= Executive Council of Andorra =

The Executive Council of Andorra (Consell Executiu d'Andorra) is the chief executive body of the Principality of Andorra.

Under the 1993 constitution, the co-princes continue as heads of state, but the head of government retains executive power. The two co-princes serve coequally with limited powers that do not include veto over government acts. Both are represented in Andorra by a delegate, although since 1993, both France and Spain have their own embassies. As co-princes of Andorra, the president of France and the bishop of Urgell maintain supreme authority in approval of all international treaties with France and Spain, as well as all those that deal with internal security, defense, Andorran territory, diplomatic representation, and judicial or penal cooperation. Although the institution of the co-princes is viewed by some as an anachronism, the majority sees them as both a link with Andorra's traditions and a way to balance the power of Andorra's two much larger neighbors.

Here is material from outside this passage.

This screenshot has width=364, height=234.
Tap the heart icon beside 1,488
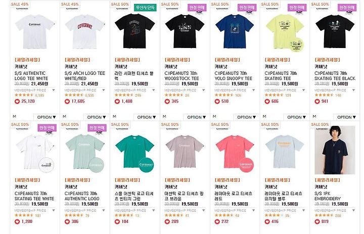pyautogui.click(x=117, y=102)
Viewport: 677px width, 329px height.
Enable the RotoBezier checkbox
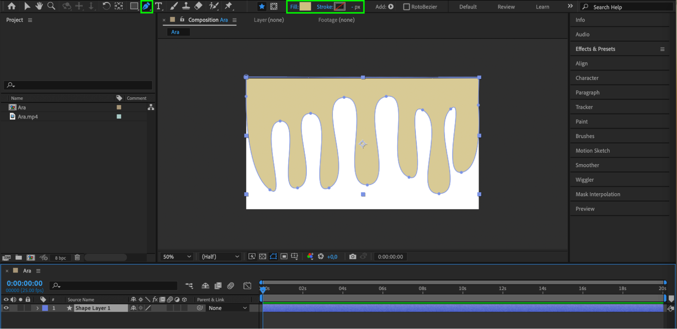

The way the two co-princes are chosen makes Andorra one of the most politically distinct nations on Earth. One co-prince is the current sitting president of France, currently Emmanuel Macron (it has historically been any head of state of France, including kings and emperors of the French). The other is the current Roman Catholic bishop of the Catalan city of La Seu d'Urgell, currently Josep-Lluís Serrano Pentinat. As neither prince lives in Andorra, their role is almost entirely ceremonial.

After the 2023 Andorran parliamentary election, the new government of the prime minister was appointed on 17 May 2023.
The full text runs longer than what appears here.